Exercise instructions: Repeat exactly, and only, the lines below starting at the line that contains "How do I perform: Click the execute" and ending at the line that contains "Task: Open the Timepieces menu", inclusive of both.

Data shown:

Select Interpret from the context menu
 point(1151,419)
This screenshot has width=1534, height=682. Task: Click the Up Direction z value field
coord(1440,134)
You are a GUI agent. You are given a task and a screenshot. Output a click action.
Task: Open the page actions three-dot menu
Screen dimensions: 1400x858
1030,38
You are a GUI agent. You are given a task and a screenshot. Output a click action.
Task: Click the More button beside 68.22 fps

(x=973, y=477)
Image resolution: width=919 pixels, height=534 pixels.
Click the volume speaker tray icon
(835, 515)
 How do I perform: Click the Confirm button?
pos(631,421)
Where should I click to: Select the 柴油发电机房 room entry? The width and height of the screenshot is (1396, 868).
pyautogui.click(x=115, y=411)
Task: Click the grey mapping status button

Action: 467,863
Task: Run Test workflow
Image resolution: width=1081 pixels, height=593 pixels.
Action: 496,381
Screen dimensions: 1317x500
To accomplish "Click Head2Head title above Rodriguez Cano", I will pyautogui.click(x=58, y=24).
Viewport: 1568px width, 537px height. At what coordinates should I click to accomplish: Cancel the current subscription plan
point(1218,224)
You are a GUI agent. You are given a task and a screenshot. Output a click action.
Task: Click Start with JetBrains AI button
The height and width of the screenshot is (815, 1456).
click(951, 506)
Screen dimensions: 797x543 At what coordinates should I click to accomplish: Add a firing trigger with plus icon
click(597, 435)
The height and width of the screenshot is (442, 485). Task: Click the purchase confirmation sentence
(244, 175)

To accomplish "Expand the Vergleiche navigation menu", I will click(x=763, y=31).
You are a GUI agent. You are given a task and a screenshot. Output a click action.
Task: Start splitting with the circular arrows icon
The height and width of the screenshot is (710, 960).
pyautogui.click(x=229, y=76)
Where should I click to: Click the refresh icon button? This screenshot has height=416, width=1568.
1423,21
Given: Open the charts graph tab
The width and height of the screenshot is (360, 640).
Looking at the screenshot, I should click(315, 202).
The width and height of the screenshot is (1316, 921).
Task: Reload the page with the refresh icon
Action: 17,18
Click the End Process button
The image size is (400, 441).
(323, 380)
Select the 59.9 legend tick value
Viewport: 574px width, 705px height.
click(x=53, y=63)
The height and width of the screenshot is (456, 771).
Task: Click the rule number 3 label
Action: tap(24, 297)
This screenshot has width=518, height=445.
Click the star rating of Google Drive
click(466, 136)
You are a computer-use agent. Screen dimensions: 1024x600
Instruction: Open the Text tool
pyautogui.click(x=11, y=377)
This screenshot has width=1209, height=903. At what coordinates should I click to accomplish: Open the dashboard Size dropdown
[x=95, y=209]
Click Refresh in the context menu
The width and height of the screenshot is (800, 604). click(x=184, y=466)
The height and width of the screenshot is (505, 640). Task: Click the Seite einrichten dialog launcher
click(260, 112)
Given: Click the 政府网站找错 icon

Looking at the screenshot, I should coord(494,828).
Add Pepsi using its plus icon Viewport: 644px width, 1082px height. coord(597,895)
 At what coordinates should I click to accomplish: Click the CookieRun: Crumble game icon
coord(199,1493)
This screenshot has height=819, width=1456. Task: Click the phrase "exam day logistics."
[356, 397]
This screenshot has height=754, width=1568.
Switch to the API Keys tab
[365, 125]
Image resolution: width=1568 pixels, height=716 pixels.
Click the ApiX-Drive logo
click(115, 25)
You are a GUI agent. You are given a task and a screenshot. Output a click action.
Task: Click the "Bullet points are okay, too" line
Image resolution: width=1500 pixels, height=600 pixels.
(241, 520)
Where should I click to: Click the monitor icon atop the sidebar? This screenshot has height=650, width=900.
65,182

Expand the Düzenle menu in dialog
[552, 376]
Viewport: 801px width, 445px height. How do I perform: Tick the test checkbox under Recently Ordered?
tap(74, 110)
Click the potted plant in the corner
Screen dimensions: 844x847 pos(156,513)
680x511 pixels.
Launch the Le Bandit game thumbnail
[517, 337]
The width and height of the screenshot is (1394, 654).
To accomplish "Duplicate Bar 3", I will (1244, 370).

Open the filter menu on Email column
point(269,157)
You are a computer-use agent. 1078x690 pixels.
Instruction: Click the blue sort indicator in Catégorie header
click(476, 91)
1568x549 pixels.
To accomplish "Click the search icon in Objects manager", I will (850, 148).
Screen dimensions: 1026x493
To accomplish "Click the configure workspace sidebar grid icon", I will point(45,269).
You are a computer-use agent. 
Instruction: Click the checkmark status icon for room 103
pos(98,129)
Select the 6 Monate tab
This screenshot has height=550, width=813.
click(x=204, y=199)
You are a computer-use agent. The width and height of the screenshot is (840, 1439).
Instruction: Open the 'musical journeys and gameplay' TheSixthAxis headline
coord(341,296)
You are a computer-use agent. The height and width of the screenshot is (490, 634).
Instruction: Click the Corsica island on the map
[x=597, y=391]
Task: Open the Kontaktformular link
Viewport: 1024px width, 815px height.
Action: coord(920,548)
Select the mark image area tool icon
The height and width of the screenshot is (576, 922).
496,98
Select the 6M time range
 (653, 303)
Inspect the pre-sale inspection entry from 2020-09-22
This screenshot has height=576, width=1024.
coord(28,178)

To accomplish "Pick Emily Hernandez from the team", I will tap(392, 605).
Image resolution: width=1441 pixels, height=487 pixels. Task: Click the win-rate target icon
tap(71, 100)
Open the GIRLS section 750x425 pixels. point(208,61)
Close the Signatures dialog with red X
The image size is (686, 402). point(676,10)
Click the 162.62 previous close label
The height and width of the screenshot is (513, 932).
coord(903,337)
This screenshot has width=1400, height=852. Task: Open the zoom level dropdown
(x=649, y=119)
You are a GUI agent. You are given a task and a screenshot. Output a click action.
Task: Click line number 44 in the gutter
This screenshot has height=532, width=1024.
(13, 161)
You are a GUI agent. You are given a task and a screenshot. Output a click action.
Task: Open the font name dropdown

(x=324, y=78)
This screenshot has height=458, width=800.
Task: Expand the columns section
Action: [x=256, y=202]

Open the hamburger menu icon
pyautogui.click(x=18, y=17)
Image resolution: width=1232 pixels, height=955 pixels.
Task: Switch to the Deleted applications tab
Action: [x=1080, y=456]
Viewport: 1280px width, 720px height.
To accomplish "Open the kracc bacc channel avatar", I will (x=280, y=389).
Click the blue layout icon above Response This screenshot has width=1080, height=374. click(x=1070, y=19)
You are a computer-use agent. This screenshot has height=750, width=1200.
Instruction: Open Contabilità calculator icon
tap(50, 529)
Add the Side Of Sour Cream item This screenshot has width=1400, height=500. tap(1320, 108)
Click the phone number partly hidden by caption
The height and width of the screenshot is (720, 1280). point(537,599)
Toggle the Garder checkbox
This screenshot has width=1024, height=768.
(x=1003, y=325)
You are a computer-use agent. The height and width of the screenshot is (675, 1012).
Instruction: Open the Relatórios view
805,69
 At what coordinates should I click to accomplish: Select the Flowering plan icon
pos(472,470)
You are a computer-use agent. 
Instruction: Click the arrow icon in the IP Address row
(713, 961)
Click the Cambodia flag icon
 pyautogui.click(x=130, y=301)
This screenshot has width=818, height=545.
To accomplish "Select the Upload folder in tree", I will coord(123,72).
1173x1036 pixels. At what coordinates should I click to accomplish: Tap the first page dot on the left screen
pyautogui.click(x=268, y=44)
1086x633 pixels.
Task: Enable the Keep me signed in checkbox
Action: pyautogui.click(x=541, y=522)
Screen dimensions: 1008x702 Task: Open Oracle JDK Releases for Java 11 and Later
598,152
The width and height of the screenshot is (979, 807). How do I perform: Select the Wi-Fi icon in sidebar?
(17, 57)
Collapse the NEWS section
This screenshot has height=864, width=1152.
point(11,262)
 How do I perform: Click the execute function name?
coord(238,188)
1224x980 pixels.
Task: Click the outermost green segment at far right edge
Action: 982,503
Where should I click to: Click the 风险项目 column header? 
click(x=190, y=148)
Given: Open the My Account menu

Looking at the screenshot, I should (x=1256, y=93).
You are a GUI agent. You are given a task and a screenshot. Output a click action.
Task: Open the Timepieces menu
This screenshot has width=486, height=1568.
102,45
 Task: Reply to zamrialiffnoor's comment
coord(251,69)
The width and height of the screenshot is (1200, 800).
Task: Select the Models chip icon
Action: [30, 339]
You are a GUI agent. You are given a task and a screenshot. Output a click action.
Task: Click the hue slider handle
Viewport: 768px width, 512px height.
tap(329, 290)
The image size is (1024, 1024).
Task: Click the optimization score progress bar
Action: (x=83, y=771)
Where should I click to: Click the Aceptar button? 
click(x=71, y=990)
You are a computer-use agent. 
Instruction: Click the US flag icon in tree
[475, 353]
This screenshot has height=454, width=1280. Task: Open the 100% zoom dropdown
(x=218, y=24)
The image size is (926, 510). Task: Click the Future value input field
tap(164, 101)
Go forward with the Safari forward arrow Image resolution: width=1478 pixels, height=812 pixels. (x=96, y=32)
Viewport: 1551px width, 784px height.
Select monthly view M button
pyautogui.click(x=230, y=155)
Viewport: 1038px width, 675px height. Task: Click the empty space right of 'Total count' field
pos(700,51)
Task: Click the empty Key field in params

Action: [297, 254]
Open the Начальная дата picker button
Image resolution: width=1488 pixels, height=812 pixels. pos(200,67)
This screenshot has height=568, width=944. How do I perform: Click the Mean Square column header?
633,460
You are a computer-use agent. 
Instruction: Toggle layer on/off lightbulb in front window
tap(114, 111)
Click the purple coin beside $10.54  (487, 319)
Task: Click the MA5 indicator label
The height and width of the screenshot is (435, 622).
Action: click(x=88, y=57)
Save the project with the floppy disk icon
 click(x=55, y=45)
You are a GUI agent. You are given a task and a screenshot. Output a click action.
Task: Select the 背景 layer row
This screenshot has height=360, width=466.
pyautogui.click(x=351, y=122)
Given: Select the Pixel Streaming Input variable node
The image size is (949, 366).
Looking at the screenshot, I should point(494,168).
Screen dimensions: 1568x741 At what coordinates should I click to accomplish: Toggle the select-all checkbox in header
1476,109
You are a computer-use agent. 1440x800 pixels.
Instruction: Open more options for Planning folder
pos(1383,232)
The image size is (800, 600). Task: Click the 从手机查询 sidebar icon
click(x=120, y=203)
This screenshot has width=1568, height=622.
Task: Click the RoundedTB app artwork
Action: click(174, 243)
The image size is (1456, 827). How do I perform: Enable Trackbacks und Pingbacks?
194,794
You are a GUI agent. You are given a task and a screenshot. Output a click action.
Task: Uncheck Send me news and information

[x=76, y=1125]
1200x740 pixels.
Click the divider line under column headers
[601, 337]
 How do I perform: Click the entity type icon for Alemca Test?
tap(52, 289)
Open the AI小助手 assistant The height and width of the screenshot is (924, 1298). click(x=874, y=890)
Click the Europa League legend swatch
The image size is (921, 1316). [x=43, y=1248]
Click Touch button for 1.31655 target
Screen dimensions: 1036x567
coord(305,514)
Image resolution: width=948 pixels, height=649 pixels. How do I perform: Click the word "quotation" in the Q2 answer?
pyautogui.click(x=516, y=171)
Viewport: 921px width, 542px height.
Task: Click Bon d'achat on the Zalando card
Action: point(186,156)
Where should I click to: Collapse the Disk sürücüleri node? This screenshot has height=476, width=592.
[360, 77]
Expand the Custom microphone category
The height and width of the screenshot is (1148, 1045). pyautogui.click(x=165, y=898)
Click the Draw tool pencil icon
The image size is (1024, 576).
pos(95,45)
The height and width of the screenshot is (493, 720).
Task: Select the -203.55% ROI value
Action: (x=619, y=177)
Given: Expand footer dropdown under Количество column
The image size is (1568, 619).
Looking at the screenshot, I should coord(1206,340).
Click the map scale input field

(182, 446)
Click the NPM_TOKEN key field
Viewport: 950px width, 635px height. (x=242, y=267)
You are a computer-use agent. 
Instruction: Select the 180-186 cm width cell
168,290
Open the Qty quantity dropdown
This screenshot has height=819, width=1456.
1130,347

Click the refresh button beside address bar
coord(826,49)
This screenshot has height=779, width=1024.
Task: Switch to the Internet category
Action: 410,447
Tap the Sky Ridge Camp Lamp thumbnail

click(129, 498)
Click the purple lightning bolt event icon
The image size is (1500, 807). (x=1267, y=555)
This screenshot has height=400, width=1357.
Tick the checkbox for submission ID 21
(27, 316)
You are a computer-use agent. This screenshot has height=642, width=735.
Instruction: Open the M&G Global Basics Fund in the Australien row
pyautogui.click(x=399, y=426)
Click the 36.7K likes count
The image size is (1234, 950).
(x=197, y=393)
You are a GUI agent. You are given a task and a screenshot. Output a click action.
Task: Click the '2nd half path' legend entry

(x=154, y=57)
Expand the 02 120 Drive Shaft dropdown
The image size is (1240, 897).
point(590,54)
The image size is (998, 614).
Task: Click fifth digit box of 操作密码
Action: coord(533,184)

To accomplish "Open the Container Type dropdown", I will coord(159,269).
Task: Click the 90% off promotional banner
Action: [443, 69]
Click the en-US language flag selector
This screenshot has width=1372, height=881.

Response area:
 How do I perform: Click the execute function name?
coord(238,188)
1224x980 pixels.
Task: Click the outermost green segment at far right edge
Action: 982,503
Where should I click to: Click the 风险项目 column header? 
click(x=190, y=148)
Given: Open the My Account menu

Looking at the screenshot, I should (x=1256, y=93).
You are a GUI agent. You are given a task and a screenshot. Output a click action.
Task: Open the Timepieces menu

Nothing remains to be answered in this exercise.